17. Further, though the prosecutrix made a statement before the Doctor who treated her that she was rapped and robbed by four unknown persons, she categorically deposed before the Court that she was robbed by three accused persons. As stated supra, the prosecutrix was under mental trauma at the time. Moreover, her husband is an illiterate person. In fact, during the cross-examination of P.W.2, the defense did not even suggest that the prosecutrix was mistaken about the number of persons, who committed the offence. Further, the F.I.R is not a substantive piece of evidence and it is merely a record of the first information. It is also not an exhaustive document that must contain contain all details. Only during the investigation, the Investigating Officer, after collecting materials and statements from the witnesses, came to the conclusion that there were only three accused persons. The First Information Report can be used for contradiction under Section 145 of the Indian Evidence Act or for corroboration under Section 157 of the Indian Evidence Act. The prosecutrix clearly deposed before the Court that she was rapped by three accused persons. Therefore, her complaint cannot be construed as false one without affording an opportunity in terms of Section 145 of the Indian Evidence Act to explain the circumstances under which it was made. As such, the contradiction claimed by the defense must be proven to impeach her testimony under Section 155 of the Indian Evidence Act.

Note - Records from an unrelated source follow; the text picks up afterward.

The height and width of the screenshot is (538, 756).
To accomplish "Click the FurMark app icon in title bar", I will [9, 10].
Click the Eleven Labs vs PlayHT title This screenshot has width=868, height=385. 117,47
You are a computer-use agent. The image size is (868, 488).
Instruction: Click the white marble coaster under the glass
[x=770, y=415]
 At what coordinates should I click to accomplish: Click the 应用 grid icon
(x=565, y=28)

18. In this regard, the Hon'ble Supreme Court of India held in the case of Rajender Singh and Others Vs. State of Bihar [2000 (4) SCC 298], that unless and until the witness is cross examined, variations regarding the number of persons cannot be used by the accused as a contradiction.
19. After analyzing all the evidence and materials on record, the Trial Court held in a detailed manner and convicted the appellants. Therefore, it does not require any interference by this Court.
20. Accordingly, the Trial Court rightly convicted A.1 and A.3 for the offence punishable under Section 394 r/w 397 of I.P.C and A.2 guilty for the offence punishable under Section 394 of I.P.C. There are absolutely no grounds to interfere with the judgment rendered by the Trial Court. Hence, the appeals fail and are dismissed.